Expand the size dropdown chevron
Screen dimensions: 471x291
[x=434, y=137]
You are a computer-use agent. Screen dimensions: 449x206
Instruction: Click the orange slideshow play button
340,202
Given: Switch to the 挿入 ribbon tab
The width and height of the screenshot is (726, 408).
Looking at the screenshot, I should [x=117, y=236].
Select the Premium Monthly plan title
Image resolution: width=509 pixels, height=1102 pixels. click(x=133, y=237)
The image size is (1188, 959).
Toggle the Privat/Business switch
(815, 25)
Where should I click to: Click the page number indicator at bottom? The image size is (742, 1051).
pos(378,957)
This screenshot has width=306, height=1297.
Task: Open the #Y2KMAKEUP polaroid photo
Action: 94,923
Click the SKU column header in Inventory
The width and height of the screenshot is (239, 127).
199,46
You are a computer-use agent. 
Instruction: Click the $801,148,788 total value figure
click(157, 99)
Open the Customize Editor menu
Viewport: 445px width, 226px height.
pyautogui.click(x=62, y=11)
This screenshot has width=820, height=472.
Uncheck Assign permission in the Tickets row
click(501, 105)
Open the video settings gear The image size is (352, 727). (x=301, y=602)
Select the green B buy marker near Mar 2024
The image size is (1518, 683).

################

_Exercise_
Once you have read the listing above, set it down again without alteration.

_Exercise response_
Expand the size dropdown chevron
Screen dimensions: 471x291
[x=434, y=137]
You are a computer-use agent. Screen dimensions: 449x206
Instruction: Click the orange slideshow play button
340,202
Given: Switch to the 挿入 ribbon tab
The width and height of the screenshot is (726, 408).
Looking at the screenshot, I should [x=117, y=236].
Select the Premium Monthly plan title
Image resolution: width=509 pixels, height=1102 pixels. click(x=133, y=237)
The image size is (1188, 959).
Toggle the Privat/Business switch
(815, 25)
Where should I click to: Click the page number indicator at bottom? The image size is (742, 1051).
pos(378,957)
This screenshot has width=306, height=1297.
Task: Open the #Y2KMAKEUP polaroid photo
Action: 94,923
Click the SKU column header in Inventory
The width and height of the screenshot is (239, 127).
199,46
You are a computer-use agent. 
Instruction: Click the $801,148,788 total value figure
click(157, 99)
Open the Customize Editor menu
Viewport: 445px width, 226px height.
pyautogui.click(x=62, y=11)
This screenshot has width=820, height=472.
Uncheck Assign permission in the Tickets row
click(501, 105)
Open the video settings gear The image size is (352, 727). (x=301, y=602)
Select the green B buy marker near Mar 2024
The image size is (1518, 683).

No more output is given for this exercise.